• [What to produce] Reproduce every entry word for word.

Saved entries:
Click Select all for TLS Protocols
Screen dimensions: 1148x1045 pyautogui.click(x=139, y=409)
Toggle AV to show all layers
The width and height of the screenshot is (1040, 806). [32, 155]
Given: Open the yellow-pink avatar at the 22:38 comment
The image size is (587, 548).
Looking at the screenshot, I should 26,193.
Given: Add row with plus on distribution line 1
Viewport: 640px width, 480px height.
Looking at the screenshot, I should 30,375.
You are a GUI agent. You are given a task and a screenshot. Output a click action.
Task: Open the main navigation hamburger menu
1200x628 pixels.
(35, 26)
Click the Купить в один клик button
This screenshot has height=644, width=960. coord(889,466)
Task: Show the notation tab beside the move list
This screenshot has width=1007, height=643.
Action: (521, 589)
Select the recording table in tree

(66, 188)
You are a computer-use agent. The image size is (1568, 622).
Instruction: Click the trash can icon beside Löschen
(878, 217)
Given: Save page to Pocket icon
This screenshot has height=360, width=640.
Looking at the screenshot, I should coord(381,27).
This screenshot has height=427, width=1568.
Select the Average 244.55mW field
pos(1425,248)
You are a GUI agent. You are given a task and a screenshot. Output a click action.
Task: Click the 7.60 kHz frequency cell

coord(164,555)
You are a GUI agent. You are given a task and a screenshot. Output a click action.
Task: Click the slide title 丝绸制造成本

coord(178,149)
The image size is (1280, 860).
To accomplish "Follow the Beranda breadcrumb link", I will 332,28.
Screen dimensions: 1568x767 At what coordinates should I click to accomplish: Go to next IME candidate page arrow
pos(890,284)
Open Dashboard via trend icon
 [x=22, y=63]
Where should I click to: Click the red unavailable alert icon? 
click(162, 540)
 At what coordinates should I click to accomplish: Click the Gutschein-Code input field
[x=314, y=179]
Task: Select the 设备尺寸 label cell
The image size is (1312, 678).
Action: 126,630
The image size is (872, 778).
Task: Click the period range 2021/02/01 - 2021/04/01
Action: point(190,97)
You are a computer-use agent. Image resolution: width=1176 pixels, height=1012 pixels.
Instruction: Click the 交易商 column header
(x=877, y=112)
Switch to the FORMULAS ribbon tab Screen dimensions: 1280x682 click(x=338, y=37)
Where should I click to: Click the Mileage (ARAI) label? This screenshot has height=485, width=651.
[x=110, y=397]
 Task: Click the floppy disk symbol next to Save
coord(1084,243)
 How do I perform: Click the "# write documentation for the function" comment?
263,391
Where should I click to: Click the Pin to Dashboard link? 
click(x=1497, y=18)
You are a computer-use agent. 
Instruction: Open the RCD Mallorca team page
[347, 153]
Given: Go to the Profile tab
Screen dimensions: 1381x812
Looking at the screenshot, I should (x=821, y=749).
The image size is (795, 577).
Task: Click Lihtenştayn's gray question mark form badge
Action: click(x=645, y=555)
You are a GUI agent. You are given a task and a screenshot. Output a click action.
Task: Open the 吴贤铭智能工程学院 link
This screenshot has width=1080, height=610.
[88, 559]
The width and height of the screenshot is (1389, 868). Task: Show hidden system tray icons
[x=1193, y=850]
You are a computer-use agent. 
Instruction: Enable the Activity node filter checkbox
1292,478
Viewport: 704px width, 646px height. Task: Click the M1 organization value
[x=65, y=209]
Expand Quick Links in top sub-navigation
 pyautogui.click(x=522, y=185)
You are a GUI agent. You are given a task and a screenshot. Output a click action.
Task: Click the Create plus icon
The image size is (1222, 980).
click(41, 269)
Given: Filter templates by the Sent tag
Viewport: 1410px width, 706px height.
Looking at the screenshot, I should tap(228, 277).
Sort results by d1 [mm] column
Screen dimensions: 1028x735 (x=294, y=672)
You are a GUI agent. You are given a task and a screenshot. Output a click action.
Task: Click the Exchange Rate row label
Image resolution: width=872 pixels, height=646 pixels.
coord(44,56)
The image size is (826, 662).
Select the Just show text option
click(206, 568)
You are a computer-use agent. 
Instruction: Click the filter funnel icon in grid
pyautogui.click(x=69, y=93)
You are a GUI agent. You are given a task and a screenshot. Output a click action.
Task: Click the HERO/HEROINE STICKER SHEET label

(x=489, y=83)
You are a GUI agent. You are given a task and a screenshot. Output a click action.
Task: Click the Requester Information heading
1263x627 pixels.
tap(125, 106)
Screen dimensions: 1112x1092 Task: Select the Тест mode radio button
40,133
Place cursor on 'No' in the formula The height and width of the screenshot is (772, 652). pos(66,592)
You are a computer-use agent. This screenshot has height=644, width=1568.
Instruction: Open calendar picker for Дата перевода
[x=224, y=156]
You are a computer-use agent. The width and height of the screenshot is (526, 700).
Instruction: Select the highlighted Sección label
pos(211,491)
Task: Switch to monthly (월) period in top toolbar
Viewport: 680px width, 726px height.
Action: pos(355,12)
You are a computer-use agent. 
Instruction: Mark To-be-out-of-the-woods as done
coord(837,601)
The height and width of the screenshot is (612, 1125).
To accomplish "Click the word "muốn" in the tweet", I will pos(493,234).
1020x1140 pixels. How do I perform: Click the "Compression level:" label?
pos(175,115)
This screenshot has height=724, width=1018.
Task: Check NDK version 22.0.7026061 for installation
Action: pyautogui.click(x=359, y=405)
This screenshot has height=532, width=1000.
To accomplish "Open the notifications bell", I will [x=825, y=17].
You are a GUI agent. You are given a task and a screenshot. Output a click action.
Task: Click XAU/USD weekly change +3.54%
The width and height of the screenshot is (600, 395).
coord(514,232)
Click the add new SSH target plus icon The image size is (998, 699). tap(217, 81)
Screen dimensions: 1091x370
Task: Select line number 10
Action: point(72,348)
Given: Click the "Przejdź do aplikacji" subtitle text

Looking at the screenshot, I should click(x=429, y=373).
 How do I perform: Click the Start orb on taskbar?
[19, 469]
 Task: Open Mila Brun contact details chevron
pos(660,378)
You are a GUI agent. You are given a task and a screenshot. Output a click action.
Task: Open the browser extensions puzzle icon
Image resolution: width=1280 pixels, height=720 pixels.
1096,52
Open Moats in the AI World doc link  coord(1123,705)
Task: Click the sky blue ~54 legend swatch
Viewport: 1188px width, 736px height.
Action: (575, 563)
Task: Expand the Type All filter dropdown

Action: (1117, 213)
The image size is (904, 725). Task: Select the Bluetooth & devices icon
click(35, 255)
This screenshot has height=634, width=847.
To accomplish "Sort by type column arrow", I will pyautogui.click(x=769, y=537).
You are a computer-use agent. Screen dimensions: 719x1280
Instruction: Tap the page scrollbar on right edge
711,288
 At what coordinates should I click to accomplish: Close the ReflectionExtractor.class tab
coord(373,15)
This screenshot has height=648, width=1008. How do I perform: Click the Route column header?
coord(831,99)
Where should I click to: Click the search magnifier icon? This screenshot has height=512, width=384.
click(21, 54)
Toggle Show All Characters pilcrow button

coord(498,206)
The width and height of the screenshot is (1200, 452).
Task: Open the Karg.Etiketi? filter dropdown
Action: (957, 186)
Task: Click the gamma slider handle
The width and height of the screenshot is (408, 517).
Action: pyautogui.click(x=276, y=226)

• [The completed task]
Click Select all for TLS Protocols
Screen dimensions: 1148x1045 pyautogui.click(x=139, y=409)
Toggle AV to show all layers
The width and height of the screenshot is (1040, 806). [32, 155]
Given: Open the yellow-pink avatar at the 22:38 comment
The image size is (587, 548).
Looking at the screenshot, I should 26,193.
Given: Add row with plus on distribution line 1
Viewport: 640px width, 480px height.
Looking at the screenshot, I should 30,375.
You are a GUI agent. You are given a task and a screenshot. Output a click action.
Task: Open the main navigation hamburger menu
1200x628 pixels.
(35, 26)
Click the Купить в один клик button
This screenshot has height=644, width=960. coord(889,466)
Task: Show the notation tab beside the move list
This screenshot has width=1007, height=643.
Action: (521, 589)
Select the recording table in tree

(66, 188)
You are a computer-use agent. The image size is (1568, 622).
Instruction: Click the trash can icon beside Löschen
(878, 217)
Given: Save page to Pocket icon
This screenshot has height=360, width=640.
Looking at the screenshot, I should coord(381,27).
This screenshot has height=427, width=1568.
Select the Average 244.55mW field
pos(1425,248)
You are a GUI agent. You are given a task and a screenshot. Output a click action.
Task: Click the 7.60 kHz frequency cell

coord(164,555)
You are a GUI agent. You are given a task and a screenshot. Output a click action.
Task: Click the slide title 丝绸制造成本

coord(178,149)
The image size is (1280, 860).
To accomplish "Follow the Beranda breadcrumb link", I will 332,28.
Screen dimensions: 1568x767 At what coordinates should I click to accomplish: Go to next IME candidate page arrow
pos(890,284)
Open Dashboard via trend icon
 [x=22, y=63]
Where should I click to: Click the red unavailable alert icon? 
click(162, 540)
 At what coordinates should I click to accomplish: Click the Gutschein-Code input field
[x=314, y=179]
Task: Select the 设备尺寸 label cell
The image size is (1312, 678).
Action: 126,630
The image size is (872, 778).
Task: Click the period range 2021/02/01 - 2021/04/01
Action: point(190,97)
You are a computer-use agent. Image resolution: width=1176 pixels, height=1012 pixels.
Instruction: Click the 交易商 column header
(x=877, y=112)
Switch to the FORMULAS ribbon tab Screen dimensions: 1280x682 click(x=338, y=37)
Where should I click to: Click the Mileage (ARAI) label? This screenshot has height=485, width=651.
[x=110, y=397]
 Task: Click the floppy disk symbol next to Save
coord(1084,243)
 How do I perform: Click the "# write documentation for the function" comment?
263,391
Where should I click to: Click the Pin to Dashboard link? 
click(x=1497, y=18)
You are a computer-use agent. 
Instruction: Open the RCD Mallorca team page
[347, 153]
Given: Go to the Profile tab
Screen dimensions: 1381x812
Looking at the screenshot, I should (x=821, y=749).
The image size is (795, 577).
Task: Click Lihtenştayn's gray question mark form badge
Action: click(x=645, y=555)
You are a GUI agent. You are given a task and a screenshot. Output a click action.
Task: Open the 吴贤铭智能工程学院 link
This screenshot has width=1080, height=610.
[88, 559]
The width and height of the screenshot is (1389, 868). Task: Show hidden system tray icons
[x=1193, y=850]
You are a computer-use agent. 
Instruction: Enable the Activity node filter checkbox
1292,478
Viewport: 704px width, 646px height. Task: Click the M1 organization value
[x=65, y=209]
Expand Quick Links in top sub-navigation
 pyautogui.click(x=522, y=185)
You are a GUI agent. You are given a task and a screenshot. Output a click action.
Task: Click the Create plus icon
The image size is (1222, 980).
click(41, 269)
Given: Filter templates by the Sent tag
Viewport: 1410px width, 706px height.
Looking at the screenshot, I should tap(228, 277).
Sort results by d1 [mm] column
Screen dimensions: 1028x735 (x=294, y=672)
You are a GUI agent. You are given a task and a screenshot. Output a click action.
Task: Click the Exchange Rate row label
Image resolution: width=872 pixels, height=646 pixels.
coord(44,56)
The image size is (826, 662).
Select the Just show text option
click(206, 568)
You are a computer-use agent. 
Instruction: Click the filter funnel icon in grid
pyautogui.click(x=69, y=93)
You are a GUI agent. You are given a task and a screenshot. Output a click action.
Task: Click the HERO/HEROINE STICKER SHEET label

(x=489, y=83)
You are a GUI agent. You are given a task and a screenshot. Output a click action.
Task: Click the Requester Information heading
1263x627 pixels.
tap(125, 106)
Screen dimensions: 1112x1092 Task: Select the Тест mode radio button
40,133
Place cursor on 'No' in the formula The height and width of the screenshot is (772, 652). pos(66,592)
You are a computer-use agent. This screenshot has height=644, width=1568.
Instruction: Open calendar picker for Дата перевода
[x=224, y=156]
You are a computer-use agent. The width and height of the screenshot is (526, 700).
Instruction: Select the highlighted Sección label
pos(211,491)
Task: Switch to monthly (월) period in top toolbar
Viewport: 680px width, 726px height.
Action: pos(355,12)
You are a computer-use agent. 
Instruction: Mark To-be-out-of-the-woods as done
coord(837,601)
The height and width of the screenshot is (612, 1125).
To accomplish "Click the word "muốn" in the tweet", I will pos(493,234).
1020x1140 pixels. How do I perform: Click the "Compression level:" label?
pos(175,115)
This screenshot has height=724, width=1018.
Task: Check NDK version 22.0.7026061 for installation
Action: pyautogui.click(x=359, y=405)
This screenshot has height=532, width=1000.
To accomplish "Open the notifications bell", I will [x=825, y=17].
You are a GUI agent. You are given a task and a screenshot. Output a click action.
Task: Click XAU/USD weekly change +3.54%
The width and height of the screenshot is (600, 395).
coord(514,232)
Click the add new SSH target plus icon The image size is (998, 699). tap(217, 81)
Screen dimensions: 1091x370
Task: Select line number 10
Action: point(72,348)
Given: Click the "Przejdź do aplikacji" subtitle text

Looking at the screenshot, I should click(x=429, y=373).
 How do I perform: Click the Start orb on taskbar?
[19, 469]
 Task: Open Mila Brun contact details chevron
pos(660,378)
You are a GUI agent. You are given a task and a screenshot. Output a click action.
Task: Open the browser extensions puzzle icon
Image resolution: width=1280 pixels, height=720 pixels.
1096,52
Open Moats in the AI World doc link  coord(1123,705)
Task: Click the sky blue ~54 legend swatch
Viewport: 1188px width, 736px height.
Action: (575, 563)
Task: Expand the Type All filter dropdown

Action: (1117, 213)
The image size is (904, 725). Task: Select the Bluetooth & devices icon
click(35, 255)
This screenshot has height=634, width=847.
To accomplish "Sort by type column arrow", I will pyautogui.click(x=769, y=537).
You are a computer-use agent. Screen dimensions: 719x1280
Instruction: Tap the page scrollbar on right edge
711,288
 At what coordinates should I click to accomplish: Close the ReflectionExtractor.class tab
coord(373,15)
This screenshot has height=648, width=1008. How do I perform: Click the Route column header?
coord(831,99)
Where should I click to: Click the search magnifier icon? This screenshot has height=512, width=384.
click(21, 54)
Toggle Show All Characters pilcrow button

coord(498,206)
The width and height of the screenshot is (1200, 452).
Task: Open the Karg.Etiketi? filter dropdown
Action: (957, 186)
Task: Click the gamma slider handle
The width and height of the screenshot is (408, 517).
Action: pyautogui.click(x=276, y=226)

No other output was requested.